Je m’appelle HENRI

La véritable histoire d’un enfant juif, caché à Bruxelles

Henri Aronis & Dominique Verlinden

AO News #68 - septembre 2024


 

Coécrit avec Dominique Verlinden, c’est un très beau et très émouvant témoignage que nous propose notre confrère universitaire belge Henri Aronis*, aujourd’hui âgé de 88 ans, sur sa vie d’enfant caché à Bruxelles pendant la dernière guerre.

En cette triste époque, la vie tenait parfois au fil ténu de quelques secondes pour échapper à une rafle, à une intuition, à une prémonition, pour ceux qui, à temps émigrèrent loin de cette Europe hostile mais aussi, comme le dit Henri Aronis dans le prologue à la rencontre de personnes d’horizons divers, bienveillantes et courageuses, qui ont, pour certaines, sauvé des vies au péril de la leur. Le partage de valeurs humanistes, de tolérance, d’ouverture aux autres et à la richesse de leurs différences.

À l’heure où une vague d’antisémitisme, sans précédent depuis la dernière guerre, submerge le monde, il est essentiel de rappeler l’histoire. Seule cette lumière permet d’éclairer les consciences pour prévenir la barbarie. L’auteur cite, toujours dans le prologue, Simone Veil avec laquelle il réfute le concept de « Devoir de mémoire ». Ainsi écrivait-elle

en ce domaine, la notion de d’obligation n’a pas sa place. Autre chose est le devoir d’enseigner, de transmettre. Là, oui, il y a un devoir.

Grâce au Comité de Défense des Juifs (CDJ organisé dans la clandestinité pour contourner les exigences allemandes et sauver le plus grand nombre d’enfants juifs, avec l’aide importante du réseau de l’ONE (Œuvre Nationale de l’Enfance), Henri Aronis, alors âgé de 7 ans, fut d’abord placé par ses parents dans un orphelinat pour y être caché sous le nom d’Henri Arene et ensuite dans une famille d’accueil, le couple Pieter et Sabina Neirinckx.

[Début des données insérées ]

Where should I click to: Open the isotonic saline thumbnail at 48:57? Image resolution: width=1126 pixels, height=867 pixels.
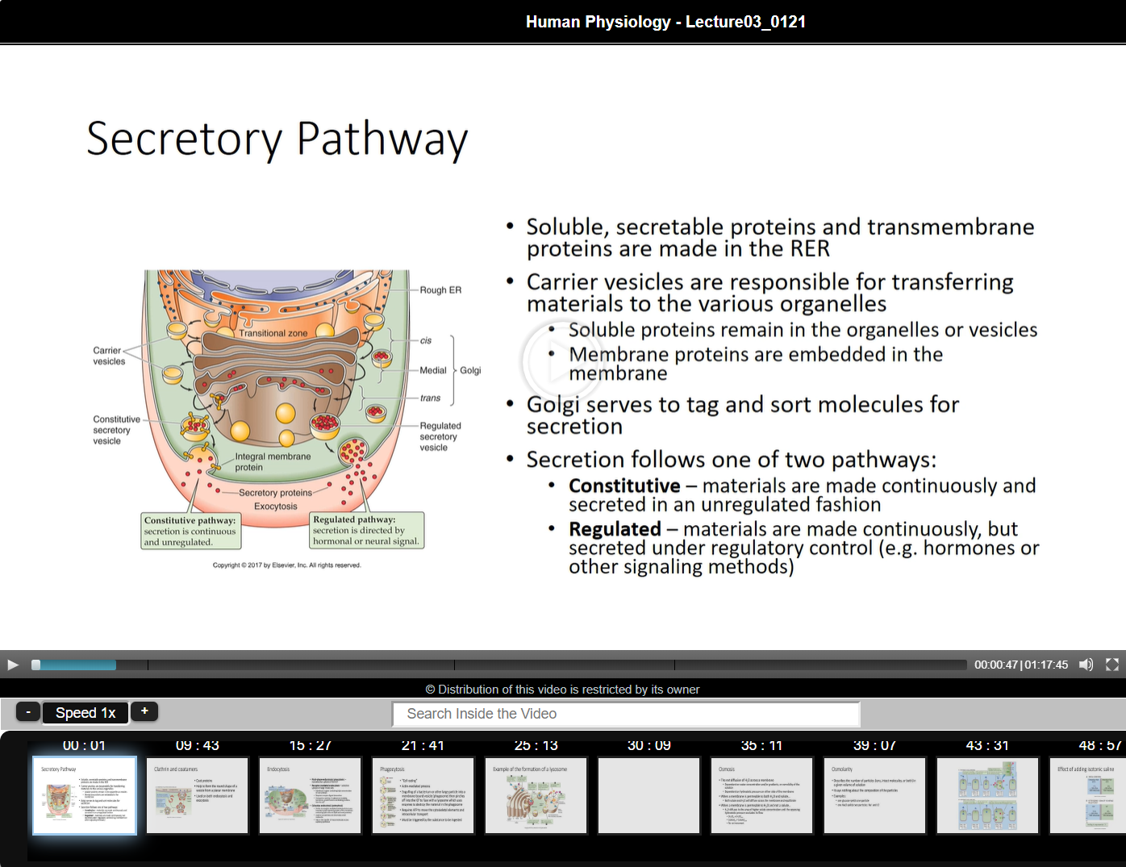(1089, 795)
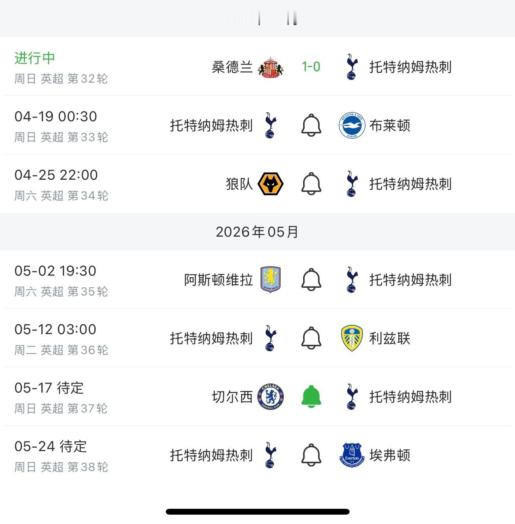This screenshot has height=524, width=515.
Task: Disable green reminder bell for Chelsea match
Action: (x=311, y=397)
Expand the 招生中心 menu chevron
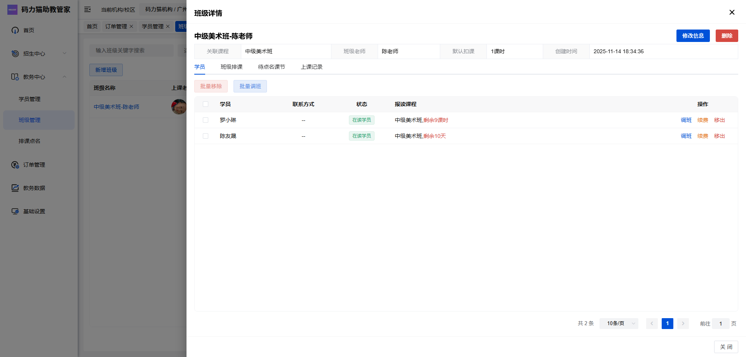Viewport: 746px width, 357px height. pyautogui.click(x=64, y=54)
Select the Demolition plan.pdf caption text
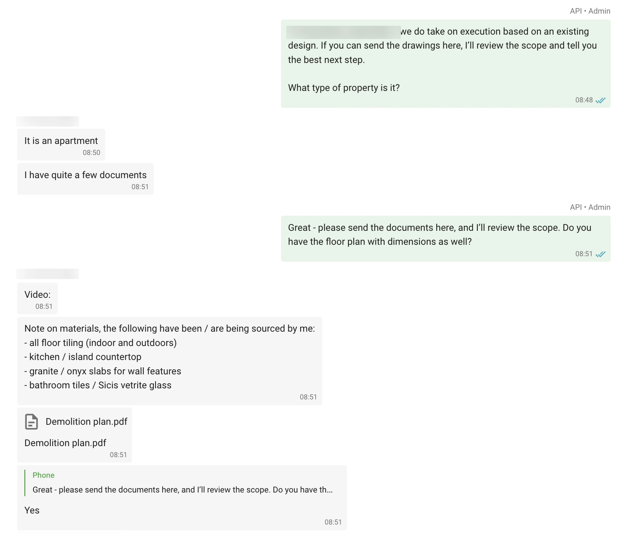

Son père, déporté à Auschwitz, heureusement survécu.

J’évoquais la vague immense et incroyable d’antisémitisme en France qui sévit jusque dans les couloirs, les bas-fonds du pouvoir, à l’Assemblée Nationale ou dans les universités. Je citerais Delphine Horvilleur (cf. précédent numéro) de Comment ça va pas : le judaïsme ça s’attrape par la mère, l’antisémitisme par l’amer. Une aigreur terrible que rien n’adoucit ni n’explique. Va savoir si c’est contagieux ou si ça se soigne ?

J’ai été impressionné par toutes les photos de documents officiels présentés dans l’ouvrage : les décrets anti juifs allemands et belges, les fausses cartes d’identité, les convocations au travail obligatoire, les carnets d’enfants juifs cachés, etc. Pour conclure avec lucidité, Henri Aronis cite Albert Einstein : Le monde est dangereux à vivre. Non pas tant à cause de ceux qui font le mal, mais à cause de ceux qui regardent et laisse faire. Pour ma part et dans la même lignée, je citerais Max Frish : pire que le bruit des bottes, le silence des pantoufles.